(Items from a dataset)

*** Block opens ***

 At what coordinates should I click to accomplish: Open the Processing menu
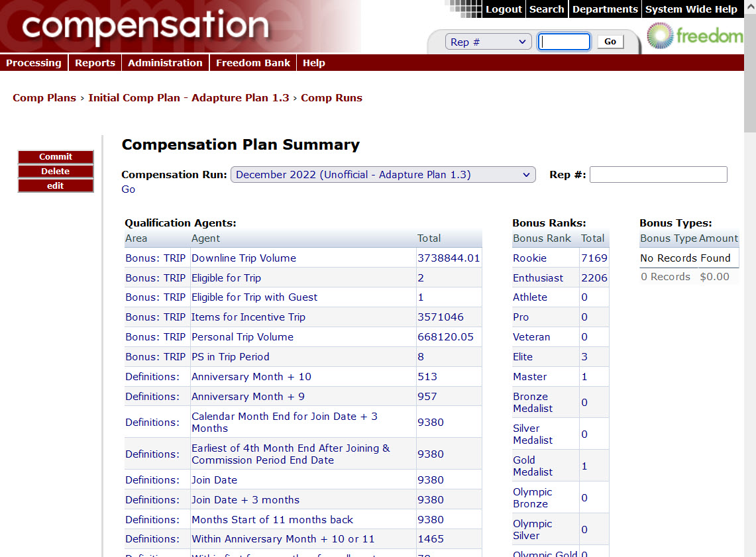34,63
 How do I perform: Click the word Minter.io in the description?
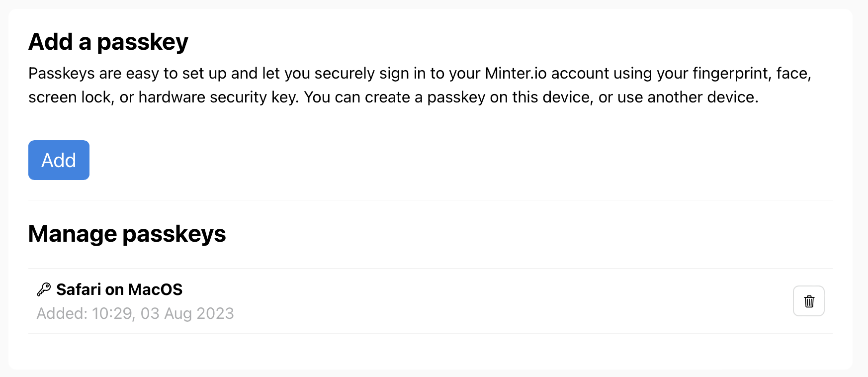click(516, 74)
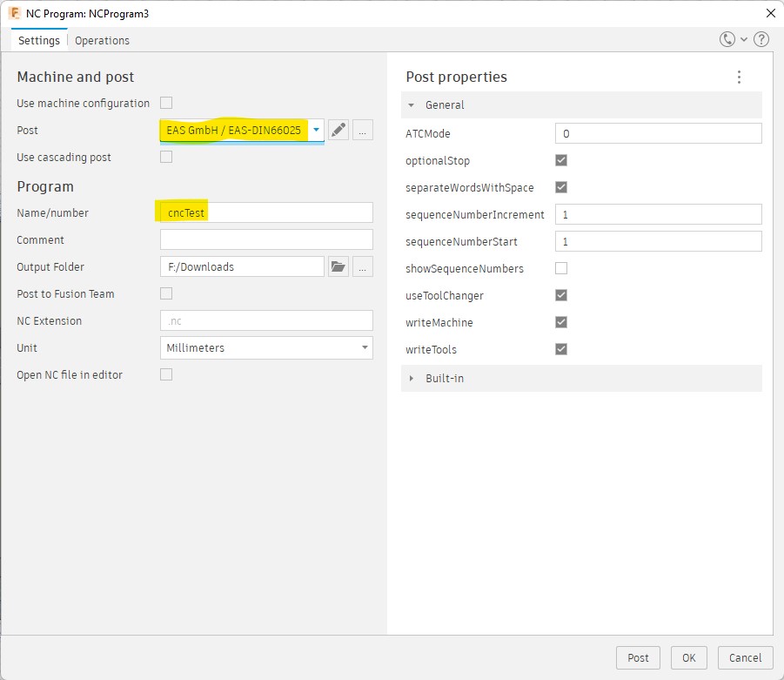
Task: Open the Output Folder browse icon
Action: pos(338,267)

*** Block closes ***
*** Block opens ***

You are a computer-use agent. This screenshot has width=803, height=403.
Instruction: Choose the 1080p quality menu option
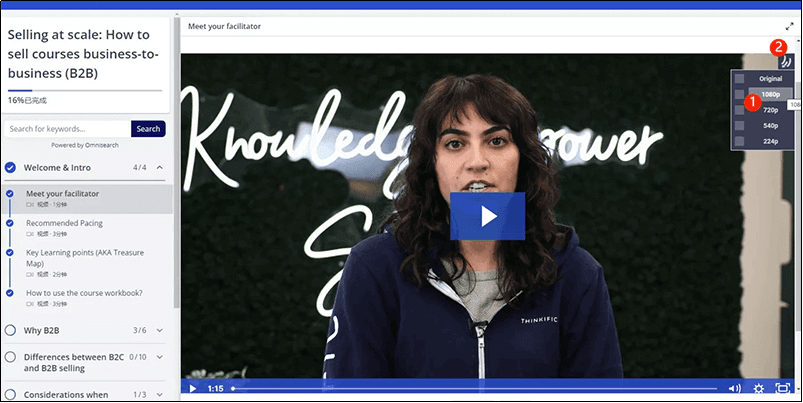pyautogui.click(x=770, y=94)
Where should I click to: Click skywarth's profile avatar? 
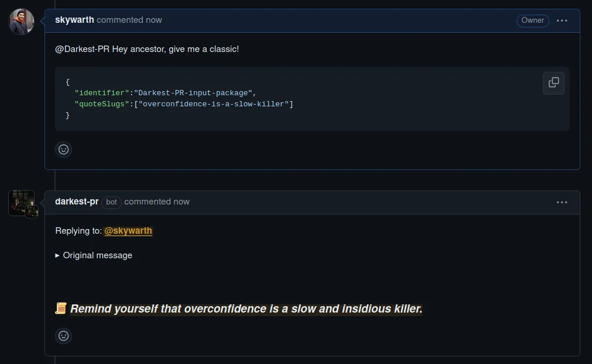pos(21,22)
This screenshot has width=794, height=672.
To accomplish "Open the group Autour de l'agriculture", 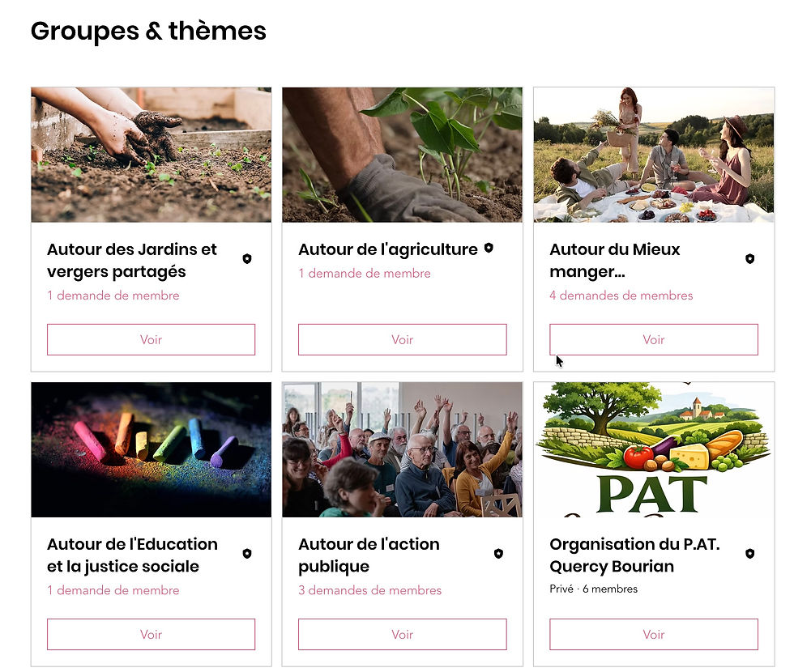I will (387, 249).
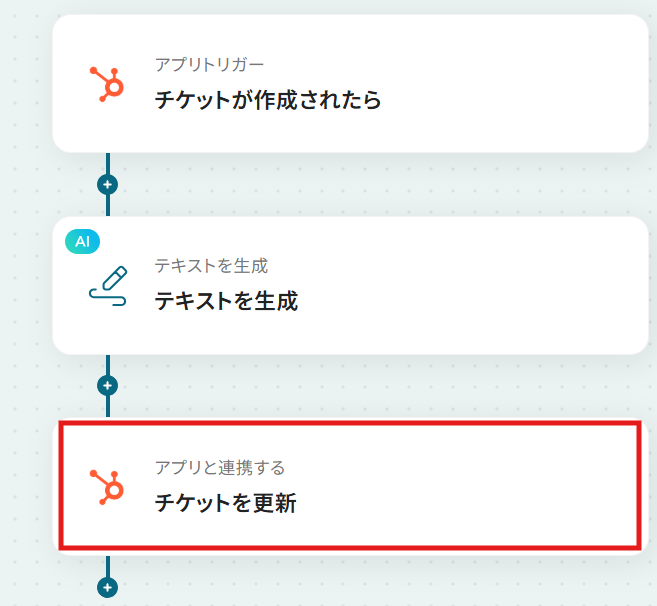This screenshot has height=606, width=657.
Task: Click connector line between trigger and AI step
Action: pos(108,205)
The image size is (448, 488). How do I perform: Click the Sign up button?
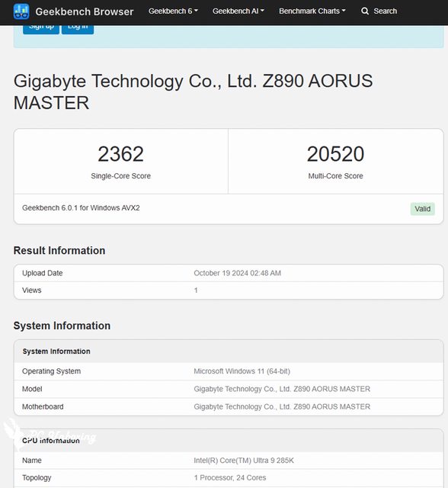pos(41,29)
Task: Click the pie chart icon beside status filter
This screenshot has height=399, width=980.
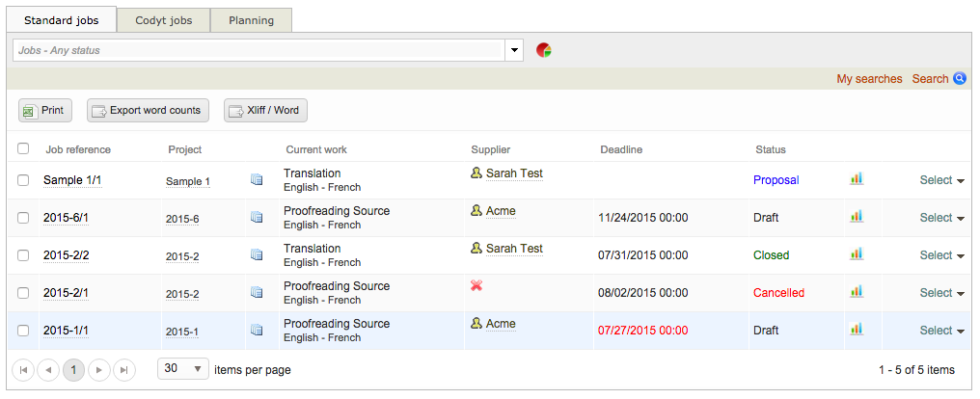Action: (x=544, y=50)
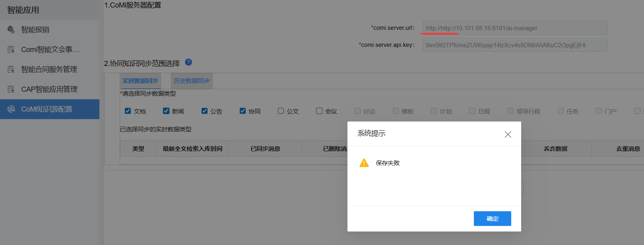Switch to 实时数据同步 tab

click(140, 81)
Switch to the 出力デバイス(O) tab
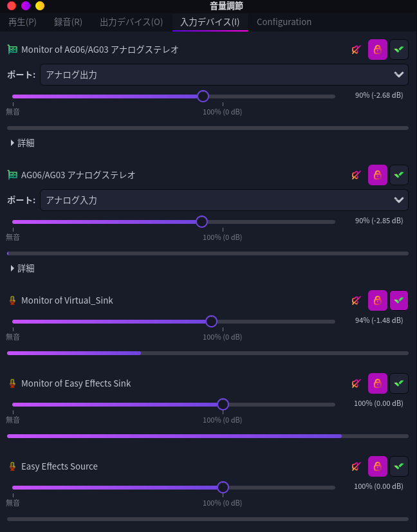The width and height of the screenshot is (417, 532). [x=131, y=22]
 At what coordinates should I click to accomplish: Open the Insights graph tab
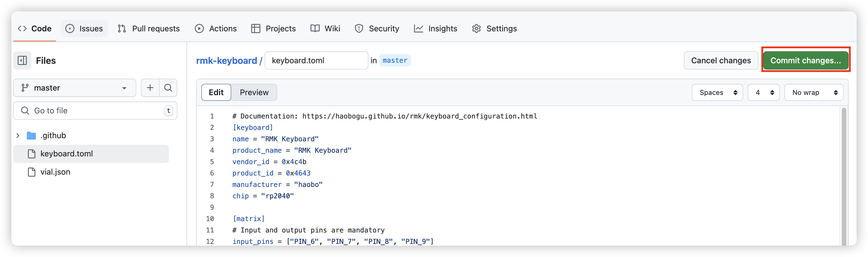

*** Block closes ***
*** Block opens ***

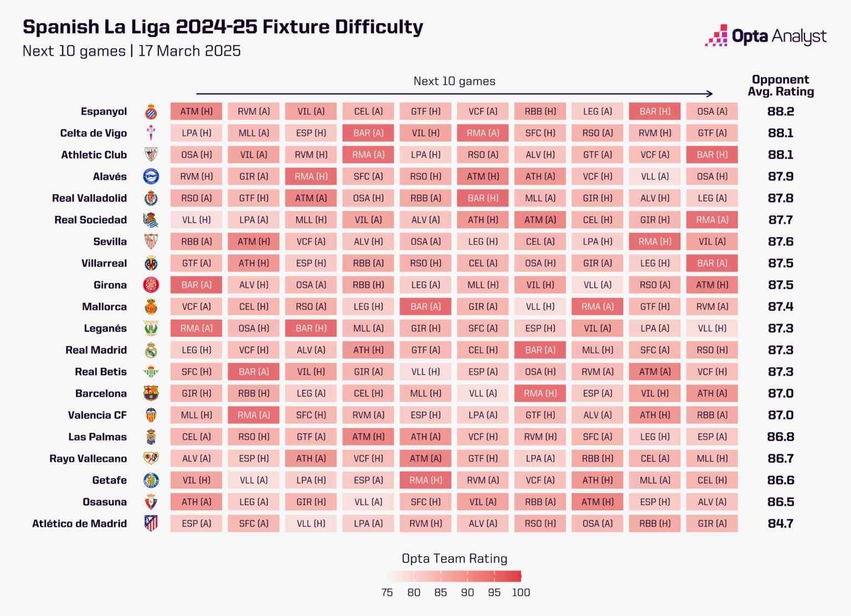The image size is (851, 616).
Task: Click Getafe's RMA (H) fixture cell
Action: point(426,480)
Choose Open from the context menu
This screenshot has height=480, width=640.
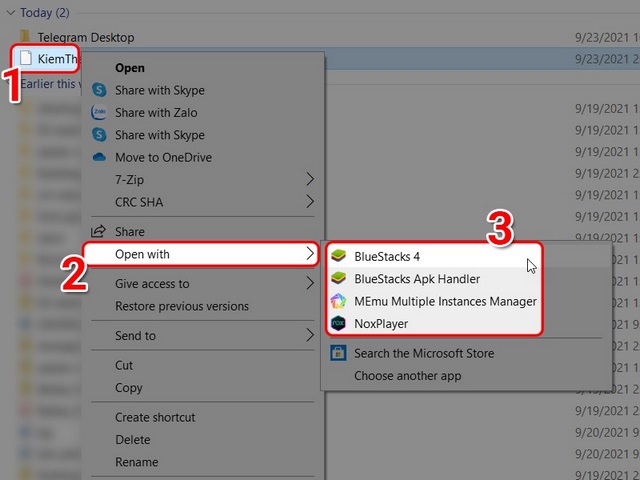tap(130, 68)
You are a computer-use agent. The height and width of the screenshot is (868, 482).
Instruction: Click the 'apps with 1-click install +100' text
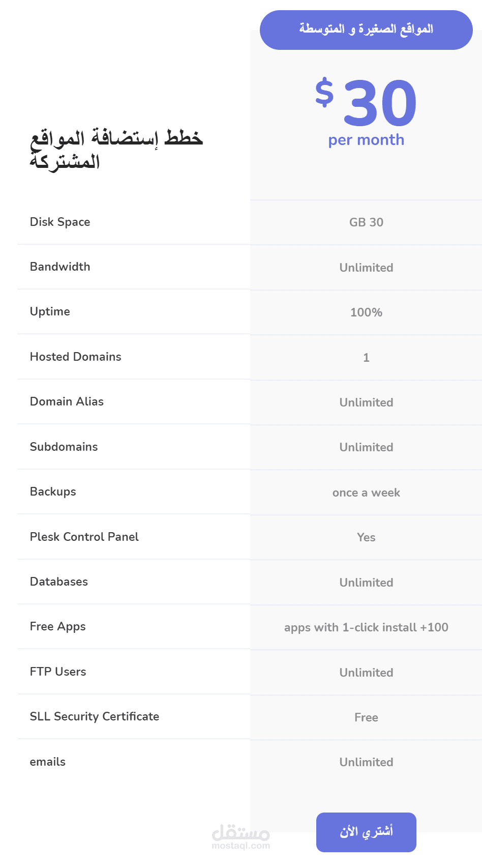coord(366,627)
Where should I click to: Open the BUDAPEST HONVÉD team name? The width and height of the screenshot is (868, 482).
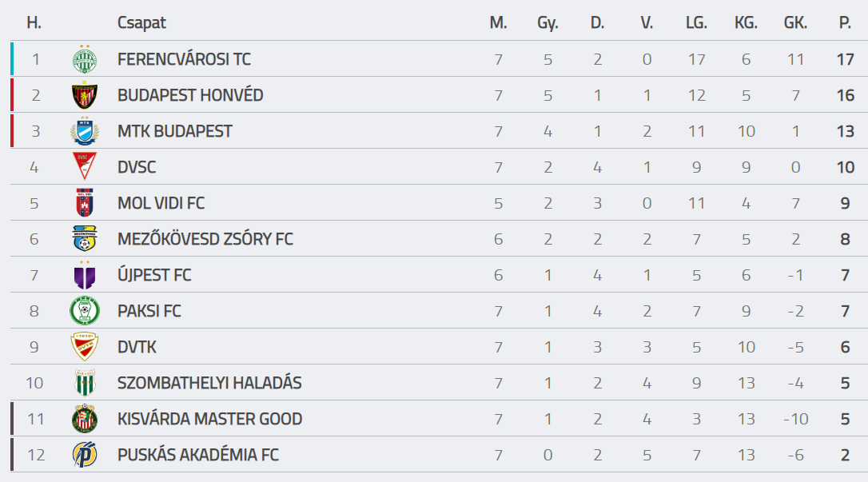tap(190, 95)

*** Block closes ***

> Problem details
Copy every line of the data where "agent" is found.

> Exercise result
You are a computer-use agent. This screenshot has width=803, height=403.
You are a computer-use agent. The height and width of the screenshot is (868, 482).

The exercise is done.